| Excerpted data |

-- begin --

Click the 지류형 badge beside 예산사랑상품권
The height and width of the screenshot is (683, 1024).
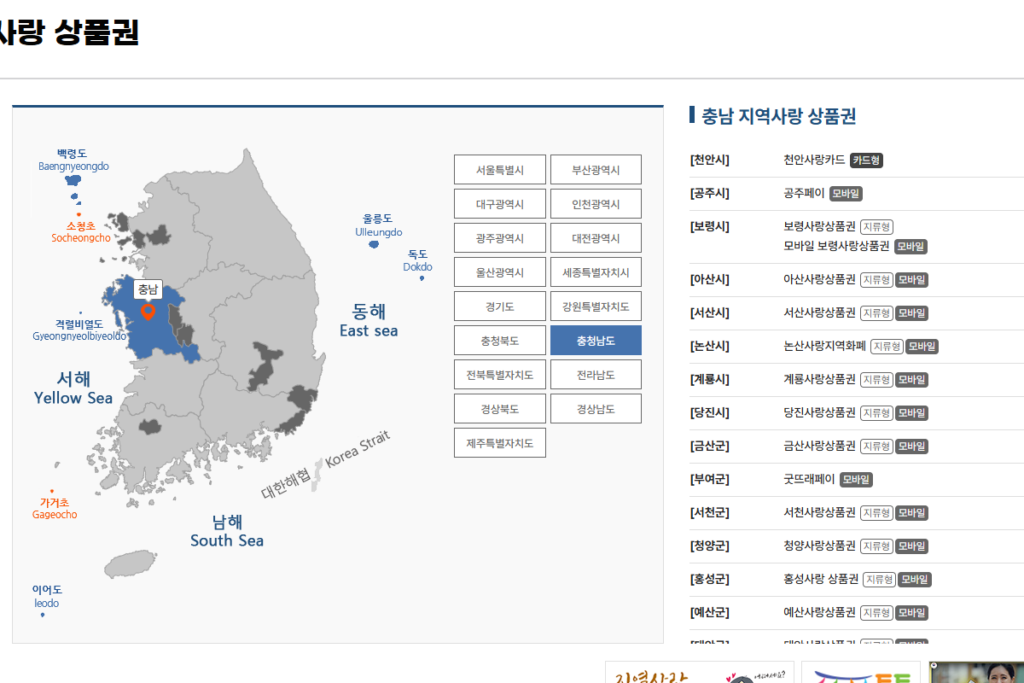tap(878, 612)
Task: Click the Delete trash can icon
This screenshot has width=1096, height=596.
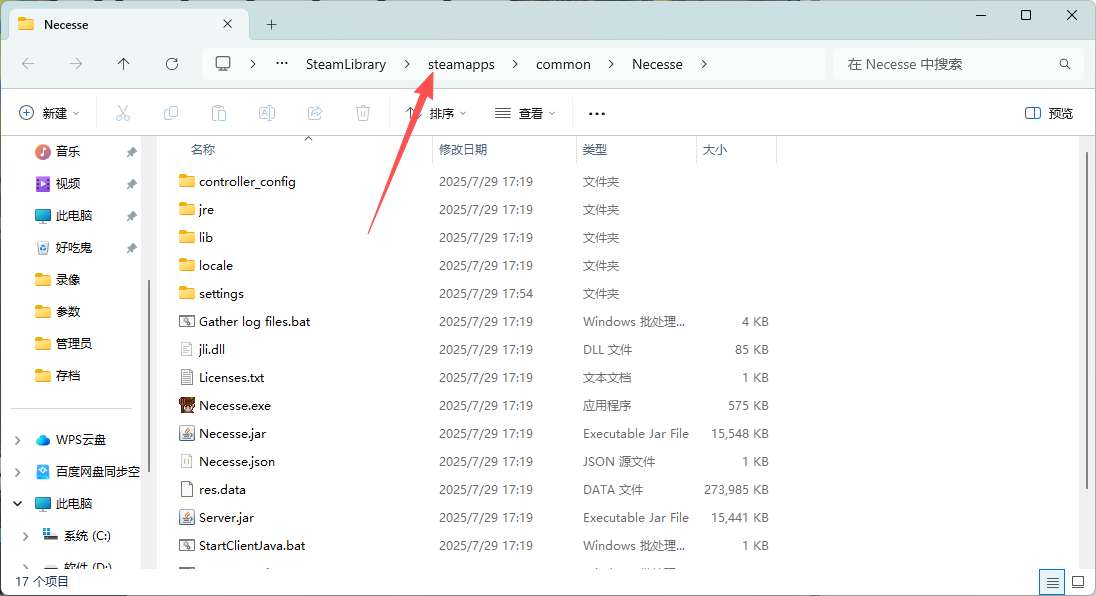Action: pos(363,113)
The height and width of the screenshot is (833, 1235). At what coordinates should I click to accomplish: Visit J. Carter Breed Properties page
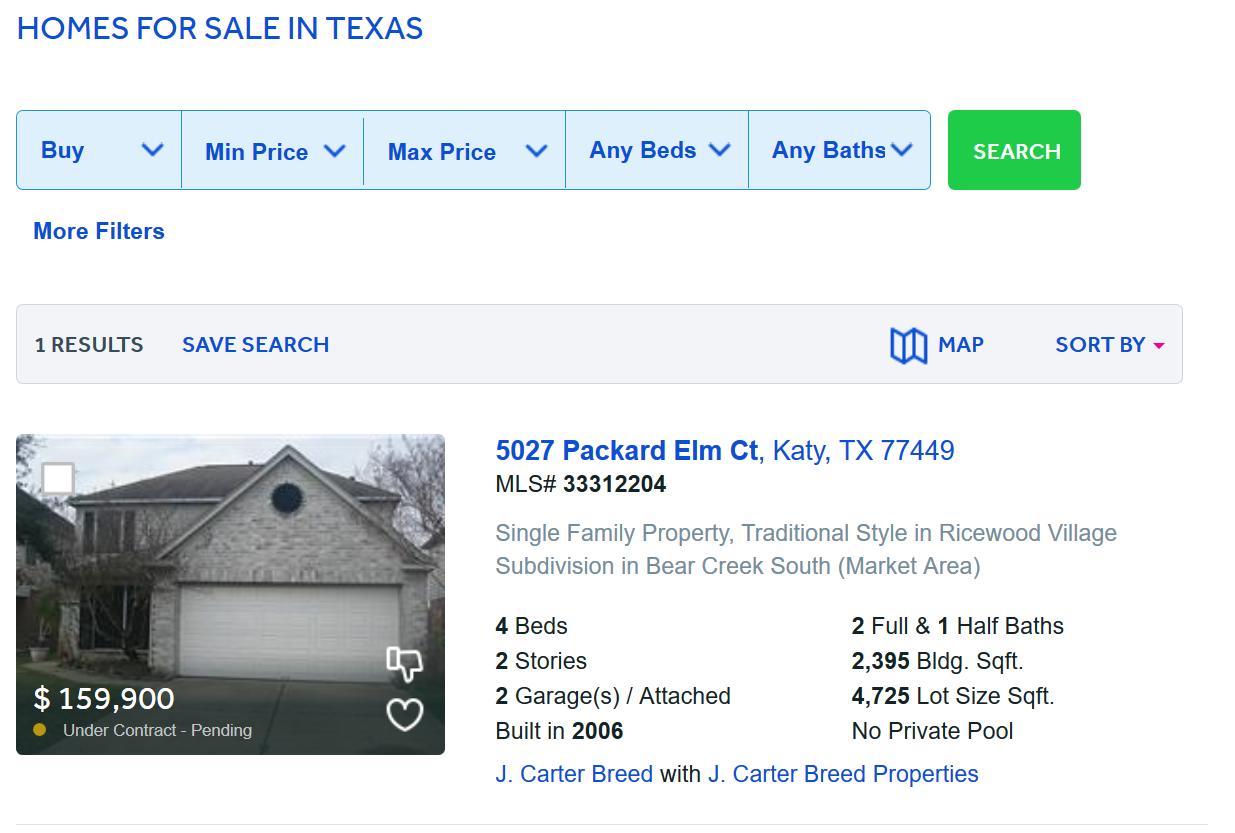pyautogui.click(x=843, y=774)
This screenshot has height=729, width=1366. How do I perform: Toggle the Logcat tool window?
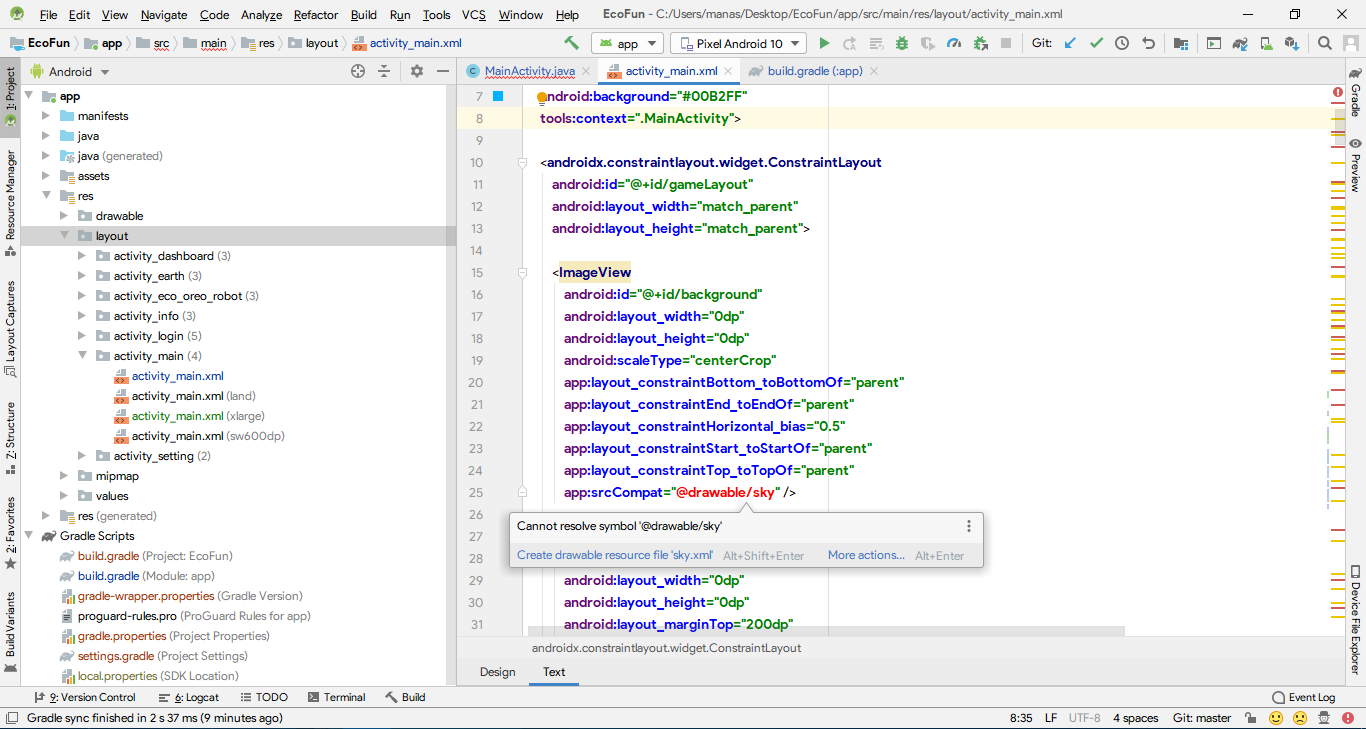pos(189,697)
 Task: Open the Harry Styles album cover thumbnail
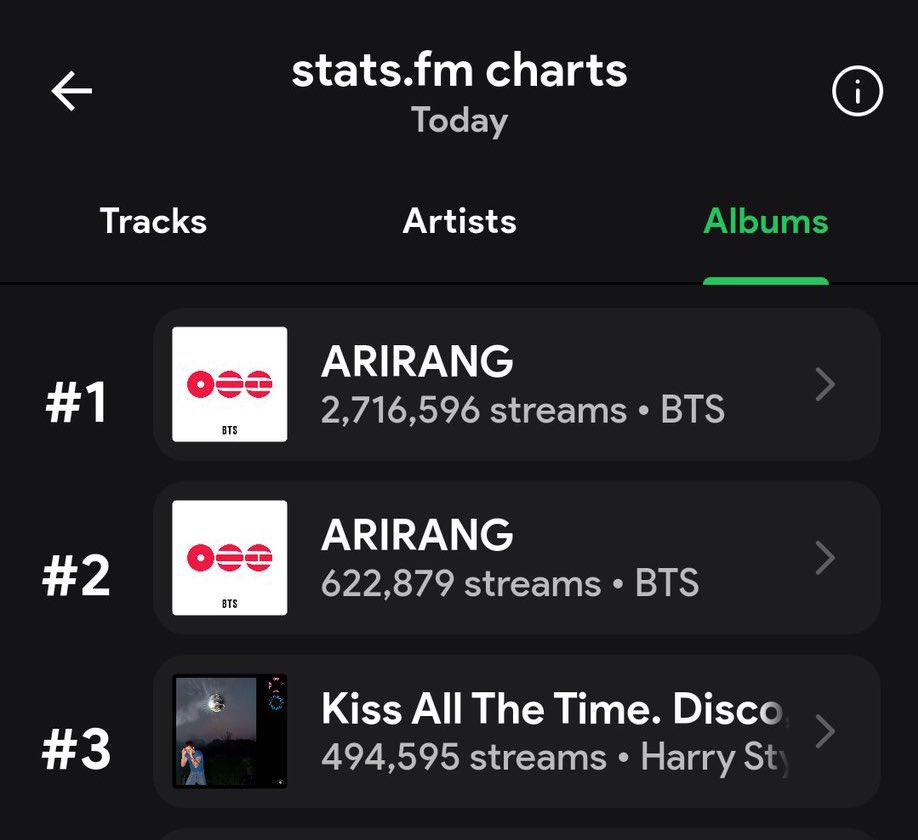coord(230,731)
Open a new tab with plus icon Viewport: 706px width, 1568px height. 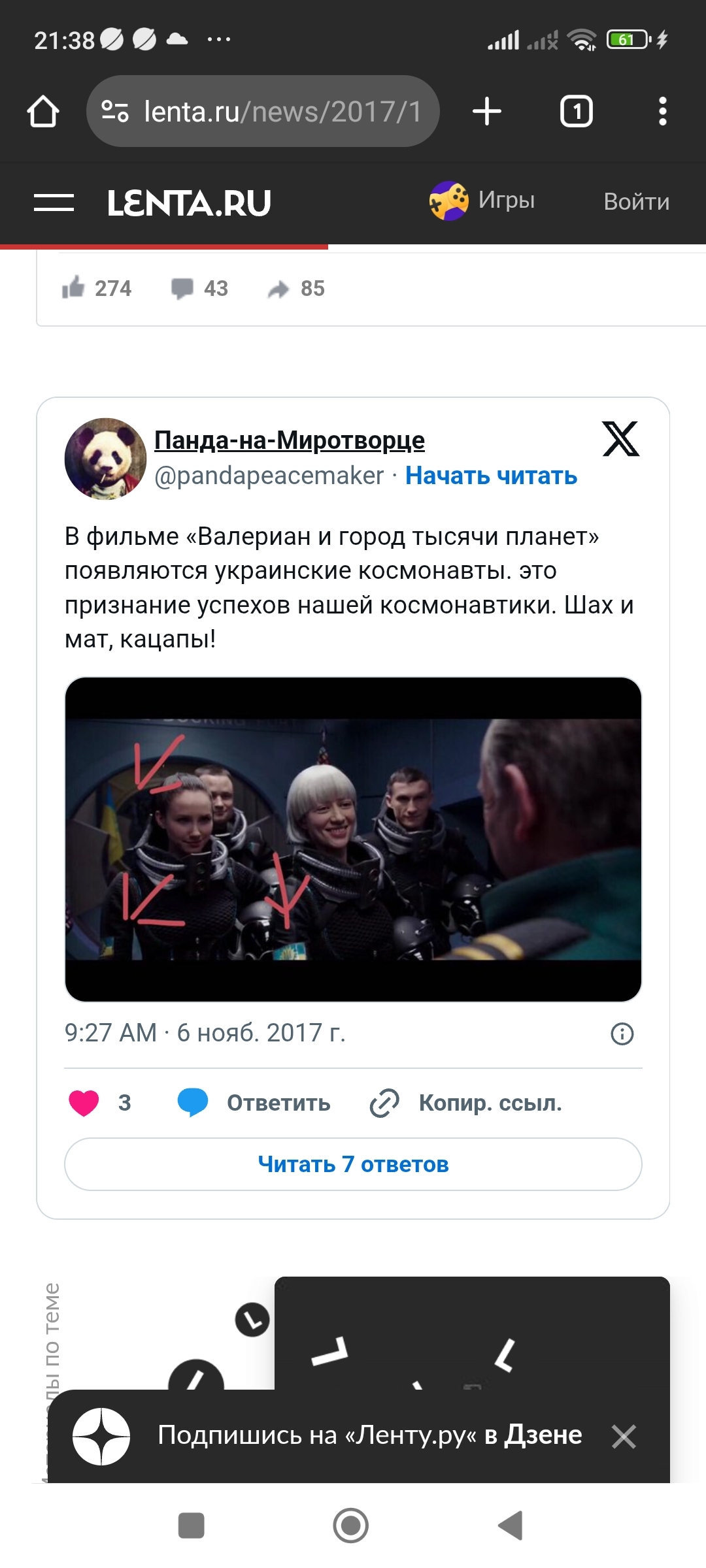pyautogui.click(x=487, y=111)
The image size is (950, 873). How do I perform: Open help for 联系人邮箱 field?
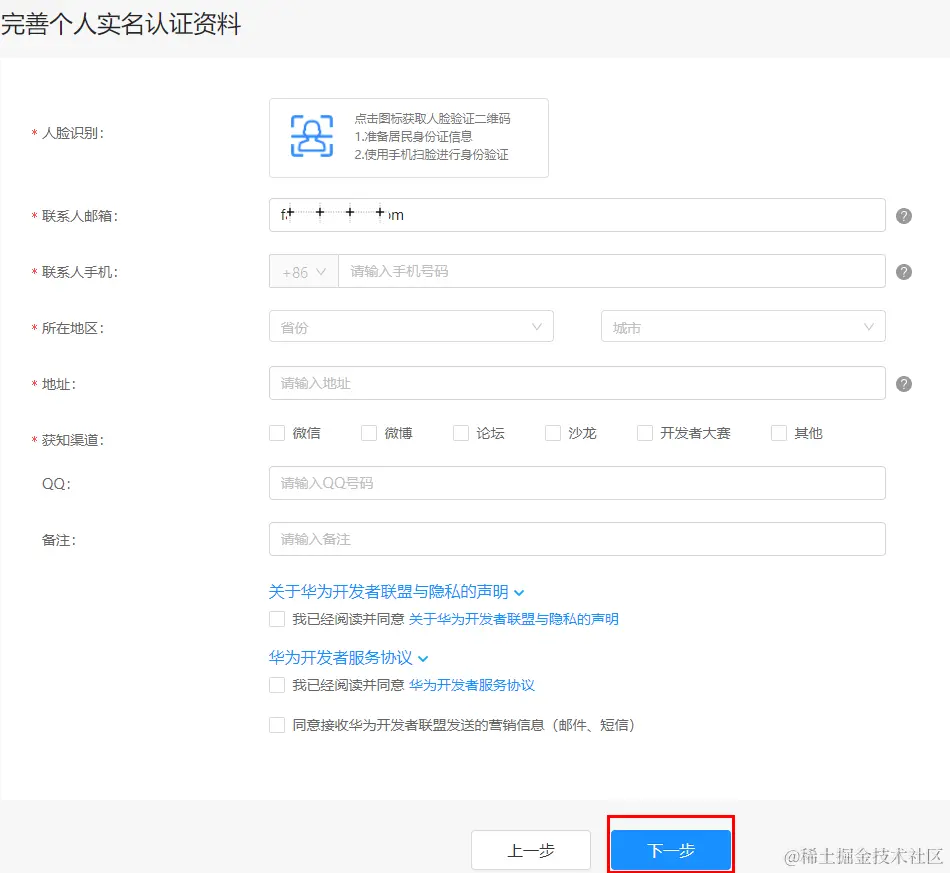coord(903,214)
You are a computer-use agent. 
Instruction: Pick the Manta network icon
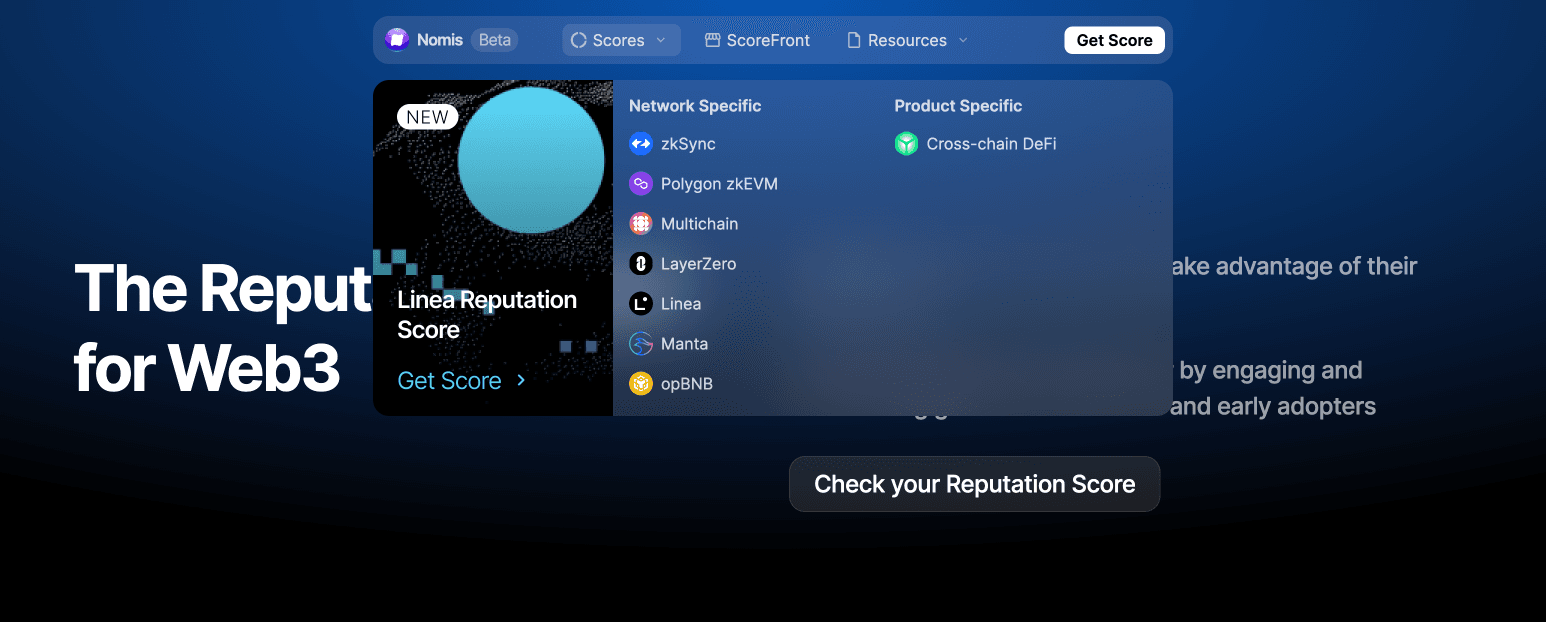(641, 344)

-- end --

| What is required |
Recast the stretch from the line containing "The image size" through the end of the rows as a JSON list of strings, one string per line, omitting blank lines. Leave the pictures out of the list.

| Complete output |
[
  "The image size is (950, 873). How do I perform: Open help for 联系人邮箱 field?",
  "coord(903,214)",
  "You are a computer-use agent. ",
  "Instruction: Pick the Manta network icon",
  "(641, 344)"
]